Sdr. Lambert Nita,OFM
1. Pengantar
Banyak tradisi fransiskan yang diwariskan, tidak hanya kepada para 
fransiskan, tetapi juga bagi Gereja Kristus, a.l. Kandang Natal, Jalan 
Salib dan Rosario. Namun dalam perjalanan waktu, seiring dengan 
perkembangan jaman, teknologi dan ilmu pengetahuan, termasuk teologi, 
tradisi yang juga termasuk dalam kekayaan iman Gereja semakin hari 
semakin diabaikan dan akhirnya ditinggalkan dengan berbagai dalih atau 
argumentasi teologi dan dogma.
Pada kesempatan ini, sebagai fransiskan, saya ingin mengangkat salah 
satu dari sekian banyak tradisi fransiskan yakni Corona Fransiskan 
(Rosario Fransiskan), dengan harapan tradisi saleh tersebut dapatlah 
kiranya dihidupkan kembali bagi yang punya dasar devosi kepada Bunda 
Maria. Selain itu, juga sekedar meluruskan sejarah penggunaan Rosario 72
 Salam Maria, yang dikenal dengan Tujuh Sukacita Maria ini, yang lama 
hendak ditinggalkan para fransiskan. Namun di belahan bumi lain, 
nampaknya sudah mulai dihidupkan dan digemari para fransiskan 
terpelajar. Menurut informasi yang pernah saya dengar bahwa, rosario 
fransiskan ini didoakan hanya oleh para pengikut fransiskus yang tak 
terpelajar alias buta huruf. Apa benar demikian dan dapatkah dibuktikan?
Karena itu, baiklah kita baca dan simak latar belakangnya dengan 
mukjizat-mukjizat pernah terjadi, selain dari Rosario Tujuh Dukacita 
Maria, yang sudah lazim dalam Gereja Katolik Roma. Tujuan saya 
mengangkat tradisi saleh ini, tidak bermaksud memaksakan apa yang telah,
 sedang dan akan dihidupkan oleh sebagian kecil fransiskan masa kini 
terungkap diatas yakni meluruskan sejarahnya juga memperkenalkannya 
kepada para fransiskan masa kini, agar tidak terjadi polemik yang 
membingungkan karena tidak tahu asal-usulnya.
2. Latar Belakang Sejarah Rosario Fransiskan
Pada abad ke-15, St.

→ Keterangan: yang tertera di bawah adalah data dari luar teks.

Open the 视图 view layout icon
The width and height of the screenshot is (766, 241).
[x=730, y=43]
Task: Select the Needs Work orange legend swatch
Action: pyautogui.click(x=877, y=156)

Bernardinus dan beberapa pengkhotbah fransiskan 
lainnya mempromosikan sebuah bentuk rosario khas fransiskan, yang 
disebut Corona atau Rosario Tujuh Sukacita Maria. Rosario ini, terdiri 
dari tujuh puluh salam Maria, masing-masing didahului oleh Bapa Kami, 
renungan ketujuh sukacita Maria dan kemudian salam Maria yang 
ditambahkan pada akhir, sehingga seluruhnya berjumlah 72 salam Maria. 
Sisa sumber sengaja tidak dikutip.